Aftercare Surgical Extraction
Please follow these instructions carefully:
You may have received local anaesthetic to keep you comfortable during the procedure. This will cause temporary numbness in your mouth, lips, cheeks, or tongue.
Be careful not to bite your cheek or tongue until the numbness wears off (usually within a few hours).
A slight tingling or loss of sensation on the skin around your chin may occur but usually disappears after a short time.
Bite gently on the gauze for 30 minutes.
If it’s still bleeding, replace with fresh gauze and bite another 30 minutes.
A little oozing (pink saliva) is normal for 1–2 days.
Heavy bleeding? 👉 Call us right away.
Apply an ice pack on the outside of your face (20 minutes on, 10 minutes off) for the first 24 hours.
After 24 hours, stop ice packs and use warm moist heat to reduce stiffness and aid healing.
Some swelling may last 3–5 days, and then gradually reduce.
Take painkillers and antibiotics as prescribed.
Your mouth opening may be restricted for about a week.
Eating semi-solid food should be possible.
Avoid hot, spicy, crunchy, or hard foods that may irritate the wound for at least 1 week.

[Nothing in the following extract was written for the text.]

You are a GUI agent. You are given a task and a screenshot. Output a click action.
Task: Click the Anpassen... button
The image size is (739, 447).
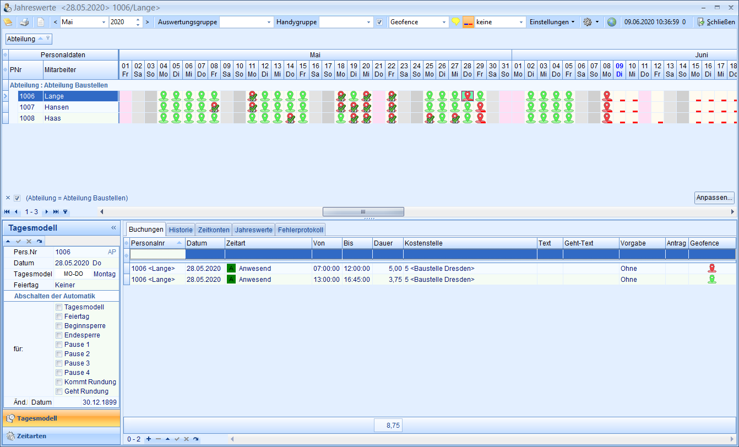coord(714,198)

Avoid alcohol, carbonated drinks, and very hot beverages.
Do NOT use a drinking straw at all during the first week, as the suction can dislodge the blood clot and cause “dry socket.”
Do not rinse your mouth for the first 24 hours.
After 24 hours, rinse gently with warm salt water (½ teaspoon salt in a glass of warm water) after meals and before bed.
Continue brushing your other teeth, but avoid the surgical site until it heals.
If your upper teeth were removed, avoid blowing your nose or sneezing forcefully for one week.
If you need to sneeze, do so with your mouth open to reduce pressure on the sinuses.
Rest at home for the first 24–48 hours.
Avoid strenuous exercise, heavy lifting, or bending over.
Most discomfort improves after 3–5 days, but complete healing may take 2–3 weeks.
If stitches (sutures) were placed, they are usually removed in 7–14 days.
Dissolvable sutures will disappear on their own.
Persistent bleeding that doesn’t stop after pressure.
Severe pain not relieved by medication.
Fever, foul taste, or pus from the wound.
Prolonged numbness after the first day.